Between the line containing "Click the green" and the line containing "Click the inhouz" lies a run of lines; give that run again exactly, with both of those lines, and nothing else from the entries below.

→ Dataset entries
******
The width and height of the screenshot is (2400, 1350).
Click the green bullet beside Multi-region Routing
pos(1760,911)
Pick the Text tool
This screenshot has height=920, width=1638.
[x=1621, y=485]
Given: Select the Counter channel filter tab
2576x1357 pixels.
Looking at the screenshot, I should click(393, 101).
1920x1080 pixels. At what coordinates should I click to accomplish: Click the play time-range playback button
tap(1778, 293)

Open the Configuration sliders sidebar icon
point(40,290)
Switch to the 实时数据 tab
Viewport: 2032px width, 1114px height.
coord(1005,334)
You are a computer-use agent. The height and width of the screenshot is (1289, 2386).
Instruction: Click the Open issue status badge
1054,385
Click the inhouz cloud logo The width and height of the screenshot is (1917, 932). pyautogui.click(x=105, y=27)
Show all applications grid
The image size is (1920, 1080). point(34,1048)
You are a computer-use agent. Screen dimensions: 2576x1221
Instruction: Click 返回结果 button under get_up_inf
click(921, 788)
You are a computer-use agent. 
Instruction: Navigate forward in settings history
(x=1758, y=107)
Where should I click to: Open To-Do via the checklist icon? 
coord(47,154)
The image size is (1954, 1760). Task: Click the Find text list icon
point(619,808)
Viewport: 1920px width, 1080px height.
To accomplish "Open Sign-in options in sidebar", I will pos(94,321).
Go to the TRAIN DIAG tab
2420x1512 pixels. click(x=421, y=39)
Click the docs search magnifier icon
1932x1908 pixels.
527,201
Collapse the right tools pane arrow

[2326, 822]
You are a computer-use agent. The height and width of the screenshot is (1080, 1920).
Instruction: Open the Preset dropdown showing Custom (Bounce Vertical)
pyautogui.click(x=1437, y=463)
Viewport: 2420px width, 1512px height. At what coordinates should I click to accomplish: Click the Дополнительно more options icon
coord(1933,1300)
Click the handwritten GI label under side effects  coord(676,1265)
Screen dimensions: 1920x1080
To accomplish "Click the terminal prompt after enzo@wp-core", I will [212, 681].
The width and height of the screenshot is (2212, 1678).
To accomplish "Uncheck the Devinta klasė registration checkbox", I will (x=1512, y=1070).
******
→ SOLUTION TO THE EXERCISE
Click the green bullet beside Multi-region Routing
pos(1760,911)
Pick the Text tool
This screenshot has height=920, width=1638.
[x=1621, y=485]
Given: Select the Counter channel filter tab
2576x1357 pixels.
Looking at the screenshot, I should click(393, 101).
1920x1080 pixels. At what coordinates should I click to accomplish: Click the play time-range playback button
tap(1778, 293)

Open the Configuration sliders sidebar icon
point(40,290)
Switch to the 实时数据 tab
Viewport: 2032px width, 1114px height.
coord(1005,334)
You are a computer-use agent. The height and width of the screenshot is (1289, 2386).
Instruction: Click the Open issue status badge
1054,385
Click the inhouz cloud logo The width and height of the screenshot is (1917, 932). pyautogui.click(x=105, y=27)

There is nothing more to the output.